There are already anti-conversion laws in place in various states. Attempts were also made to pass such legislation at the national level in the past, but they did not succeed as planned. However, during the British rule, the princely states of Kota, Bikaner, Jodhpur, Raigarh and Udaiapur, where Hindu rules reigned, had laws to protect the Hindu faith from conversions to other religions. Efforts to enact an equivalent law in independent India did not take off. Finally, in 2015, the Union Law Ministry left it to the states on the grounds that it was a state matter. And such legislation did get passed in one BJP-ruled state after another - some passed as Acts and others as ordinances. Sikhism and Jainism were regarded as Indian religions and conversions outlawed or checked were conversions to Islam, Christianity, Judaism and Zoroastrianism. Currently, the states of Arunachal Pradesh, Chhattisgarh, Gujarat, Himachal Pradesh, Jharkhand, Karnataka, Madhya Pradesh, Odisha and Uttarakhand have such laws.
Although the provisions in their details vary, the core of most laws consists in setting barriers to religious conversion and giving punishments for 'converts' or those arranging them. Adoption of a religion of one's own free will would thus require permission, registration, prior notice, and more hurdles if it involves marriage. If a complaint is lodged alleging forced religious conversion, the accused will be immediately subjected to FIR and police action, and proving that there is no coercion would become the burden on the people involved in the conversion. And in addition, the legal process would itself become a punishment. Despite the fact that some of these laws have been challenged in the courts, a decisive verdict has yet to be issued. In one court case, a recent Madhya Pradesh High Court judgment barred the government from prosecuting couples through inter-caste marriage, without the permission of the district magistrate. When the petition filed by the state government in the Supreme Court came up for hearing the other day, the Chief Justice refused to stay the High Court verdict and said that not all religious conversions are illegal. The case is still pending and probably to be taken up in February.

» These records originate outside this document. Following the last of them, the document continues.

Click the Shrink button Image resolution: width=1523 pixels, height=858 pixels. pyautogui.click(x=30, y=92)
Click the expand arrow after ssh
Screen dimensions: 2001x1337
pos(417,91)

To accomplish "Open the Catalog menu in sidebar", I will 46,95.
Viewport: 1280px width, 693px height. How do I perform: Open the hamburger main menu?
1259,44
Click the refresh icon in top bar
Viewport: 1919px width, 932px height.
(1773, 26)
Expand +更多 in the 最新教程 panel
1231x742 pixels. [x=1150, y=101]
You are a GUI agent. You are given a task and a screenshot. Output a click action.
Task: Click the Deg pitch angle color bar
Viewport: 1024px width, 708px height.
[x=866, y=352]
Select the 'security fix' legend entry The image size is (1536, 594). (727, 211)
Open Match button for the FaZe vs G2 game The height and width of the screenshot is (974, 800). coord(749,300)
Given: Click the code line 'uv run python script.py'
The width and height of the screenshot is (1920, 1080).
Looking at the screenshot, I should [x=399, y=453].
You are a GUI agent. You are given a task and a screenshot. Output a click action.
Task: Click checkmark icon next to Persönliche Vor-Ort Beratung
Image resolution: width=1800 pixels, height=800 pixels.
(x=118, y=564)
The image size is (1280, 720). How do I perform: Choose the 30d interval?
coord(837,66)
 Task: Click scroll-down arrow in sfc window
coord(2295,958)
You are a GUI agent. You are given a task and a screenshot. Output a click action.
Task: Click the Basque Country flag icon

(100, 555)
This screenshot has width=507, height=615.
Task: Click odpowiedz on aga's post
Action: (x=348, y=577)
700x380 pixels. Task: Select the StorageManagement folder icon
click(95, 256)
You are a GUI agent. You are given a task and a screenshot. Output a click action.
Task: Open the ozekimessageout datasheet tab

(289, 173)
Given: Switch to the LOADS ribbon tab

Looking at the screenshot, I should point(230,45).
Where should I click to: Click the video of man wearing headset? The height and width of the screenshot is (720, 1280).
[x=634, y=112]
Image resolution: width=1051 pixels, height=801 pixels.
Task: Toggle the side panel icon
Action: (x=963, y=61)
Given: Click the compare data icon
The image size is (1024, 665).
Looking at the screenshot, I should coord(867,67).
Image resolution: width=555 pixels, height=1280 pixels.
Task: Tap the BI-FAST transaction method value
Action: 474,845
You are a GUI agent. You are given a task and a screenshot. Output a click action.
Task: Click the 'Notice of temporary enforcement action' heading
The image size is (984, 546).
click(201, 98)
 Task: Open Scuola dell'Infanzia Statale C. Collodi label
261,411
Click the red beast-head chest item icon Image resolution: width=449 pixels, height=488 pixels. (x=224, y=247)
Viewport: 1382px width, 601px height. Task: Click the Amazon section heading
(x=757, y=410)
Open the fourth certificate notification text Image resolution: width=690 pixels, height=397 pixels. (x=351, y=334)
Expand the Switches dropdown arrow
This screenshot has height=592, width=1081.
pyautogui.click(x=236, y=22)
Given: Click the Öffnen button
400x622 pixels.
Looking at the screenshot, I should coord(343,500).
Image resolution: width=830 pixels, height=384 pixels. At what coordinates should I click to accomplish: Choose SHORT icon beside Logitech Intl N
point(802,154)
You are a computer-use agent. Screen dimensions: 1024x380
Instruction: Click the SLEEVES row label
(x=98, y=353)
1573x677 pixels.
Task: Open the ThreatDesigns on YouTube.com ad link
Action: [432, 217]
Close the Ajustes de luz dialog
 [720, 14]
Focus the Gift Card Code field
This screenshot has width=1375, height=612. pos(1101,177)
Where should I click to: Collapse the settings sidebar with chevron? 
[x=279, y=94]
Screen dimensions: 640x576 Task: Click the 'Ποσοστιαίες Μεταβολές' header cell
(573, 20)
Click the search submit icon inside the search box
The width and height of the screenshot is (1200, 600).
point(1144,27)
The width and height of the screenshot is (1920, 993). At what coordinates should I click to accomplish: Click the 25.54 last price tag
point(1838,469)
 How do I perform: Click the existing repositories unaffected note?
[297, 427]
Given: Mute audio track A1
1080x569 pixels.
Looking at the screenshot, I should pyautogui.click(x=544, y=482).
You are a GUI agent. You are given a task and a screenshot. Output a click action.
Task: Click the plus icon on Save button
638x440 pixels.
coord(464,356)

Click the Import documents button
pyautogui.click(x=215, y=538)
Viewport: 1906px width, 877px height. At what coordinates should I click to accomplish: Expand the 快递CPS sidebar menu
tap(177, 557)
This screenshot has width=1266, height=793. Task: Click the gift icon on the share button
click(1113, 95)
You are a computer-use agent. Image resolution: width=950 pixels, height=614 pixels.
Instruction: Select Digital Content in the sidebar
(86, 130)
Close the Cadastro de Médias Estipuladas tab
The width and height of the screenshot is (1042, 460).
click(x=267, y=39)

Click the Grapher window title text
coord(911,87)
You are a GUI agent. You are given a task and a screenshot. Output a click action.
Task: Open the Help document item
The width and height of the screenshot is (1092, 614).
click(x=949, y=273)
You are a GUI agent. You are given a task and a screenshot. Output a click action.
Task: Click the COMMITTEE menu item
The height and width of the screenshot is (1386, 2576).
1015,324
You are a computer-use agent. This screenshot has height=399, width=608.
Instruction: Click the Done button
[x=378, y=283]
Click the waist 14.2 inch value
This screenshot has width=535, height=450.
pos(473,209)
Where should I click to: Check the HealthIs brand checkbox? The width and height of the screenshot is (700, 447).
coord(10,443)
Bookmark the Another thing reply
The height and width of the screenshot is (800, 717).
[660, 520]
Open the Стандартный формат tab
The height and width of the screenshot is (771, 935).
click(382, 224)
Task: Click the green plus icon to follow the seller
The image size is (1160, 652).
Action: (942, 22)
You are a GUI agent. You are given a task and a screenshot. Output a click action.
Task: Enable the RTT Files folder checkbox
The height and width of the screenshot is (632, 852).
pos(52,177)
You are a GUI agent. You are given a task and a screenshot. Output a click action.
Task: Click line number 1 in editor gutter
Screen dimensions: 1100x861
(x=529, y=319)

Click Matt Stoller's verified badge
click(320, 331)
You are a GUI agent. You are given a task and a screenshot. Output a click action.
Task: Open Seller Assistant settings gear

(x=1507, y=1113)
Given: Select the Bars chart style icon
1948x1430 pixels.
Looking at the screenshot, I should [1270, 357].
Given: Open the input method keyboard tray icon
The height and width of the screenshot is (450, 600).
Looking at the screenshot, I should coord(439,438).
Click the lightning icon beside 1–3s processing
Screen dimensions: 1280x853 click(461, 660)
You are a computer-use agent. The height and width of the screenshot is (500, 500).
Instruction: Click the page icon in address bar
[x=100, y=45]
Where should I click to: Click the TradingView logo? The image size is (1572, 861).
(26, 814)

The essence of anti-conversion laws is to work on a presumption of coercion in all conversions in the first place and then to put the onus of proof on the converted persons or those who arrange it. Then, using provisions of the law, motivated vigilantes enter the fray with complaints and then mobs handle the matter 'legally'. The end result is that a situation will be created where it becomes virtually impossible even if one wishes, to convert on one's own conviction and conscience. This flies in the face of the freedom to practise and propagate the religion of one's choice guaranteed under the constitution of the country. The advocates of Hindutva oppose this argument in principle saying that freedom is only for propagating religion and not for missionary work or proselytisation. Although it is clear that organized propagation is generally done only for spreading the message, and conversion normally happens only through personal conviction, the Sangh Parivar forces and the regimes that support them take it as yet another opportunity to strengthen their activities against 'other religions'. A healthy and conflict-free social environment can be achieved only through legal action and support for the rule of law by the courts to ensure the rights provided by the Constitution.